What you will do >> Scan the data for "Policy" and copy each matching line.

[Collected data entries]
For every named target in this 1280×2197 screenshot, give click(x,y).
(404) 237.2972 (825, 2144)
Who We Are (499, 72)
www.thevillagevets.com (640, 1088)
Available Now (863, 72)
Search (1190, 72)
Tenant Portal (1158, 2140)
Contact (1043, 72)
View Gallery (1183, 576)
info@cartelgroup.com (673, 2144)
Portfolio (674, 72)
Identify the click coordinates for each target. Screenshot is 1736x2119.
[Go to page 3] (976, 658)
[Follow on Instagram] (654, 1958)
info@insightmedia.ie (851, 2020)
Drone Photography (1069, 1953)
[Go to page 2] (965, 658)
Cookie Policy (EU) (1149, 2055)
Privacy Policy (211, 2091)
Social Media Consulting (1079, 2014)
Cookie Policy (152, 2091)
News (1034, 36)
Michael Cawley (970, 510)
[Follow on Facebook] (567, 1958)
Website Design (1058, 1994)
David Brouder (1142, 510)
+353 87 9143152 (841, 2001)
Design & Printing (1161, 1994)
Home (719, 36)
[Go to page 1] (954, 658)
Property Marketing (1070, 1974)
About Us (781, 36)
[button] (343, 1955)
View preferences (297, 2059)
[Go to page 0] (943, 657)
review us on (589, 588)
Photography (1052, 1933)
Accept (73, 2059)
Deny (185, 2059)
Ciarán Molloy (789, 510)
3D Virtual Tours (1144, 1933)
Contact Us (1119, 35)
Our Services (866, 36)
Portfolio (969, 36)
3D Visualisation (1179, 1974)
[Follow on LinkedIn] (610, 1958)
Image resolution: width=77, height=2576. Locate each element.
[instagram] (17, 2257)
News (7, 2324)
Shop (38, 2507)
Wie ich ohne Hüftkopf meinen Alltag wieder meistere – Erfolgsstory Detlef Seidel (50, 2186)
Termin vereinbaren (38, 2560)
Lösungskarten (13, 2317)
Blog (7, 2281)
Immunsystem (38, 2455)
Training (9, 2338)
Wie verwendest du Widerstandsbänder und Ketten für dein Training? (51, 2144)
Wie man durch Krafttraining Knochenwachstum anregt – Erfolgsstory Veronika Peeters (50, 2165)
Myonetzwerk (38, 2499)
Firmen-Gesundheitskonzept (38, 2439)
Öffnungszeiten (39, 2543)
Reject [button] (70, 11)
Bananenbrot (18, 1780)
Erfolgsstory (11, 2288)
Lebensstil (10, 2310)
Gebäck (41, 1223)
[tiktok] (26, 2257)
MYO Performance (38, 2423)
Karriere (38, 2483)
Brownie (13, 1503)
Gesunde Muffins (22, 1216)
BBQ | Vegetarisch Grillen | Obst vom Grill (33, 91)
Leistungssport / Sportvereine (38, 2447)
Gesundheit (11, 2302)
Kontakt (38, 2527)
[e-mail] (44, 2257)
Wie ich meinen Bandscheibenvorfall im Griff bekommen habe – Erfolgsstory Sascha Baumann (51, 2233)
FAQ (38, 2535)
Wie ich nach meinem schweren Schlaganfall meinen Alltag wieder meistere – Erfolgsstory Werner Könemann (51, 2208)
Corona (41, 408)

Exercise output >>
Cookie Policy (EU) (1149, 2055)
Privacy Policy (211, 2091)
Cookie Policy (152, 2091)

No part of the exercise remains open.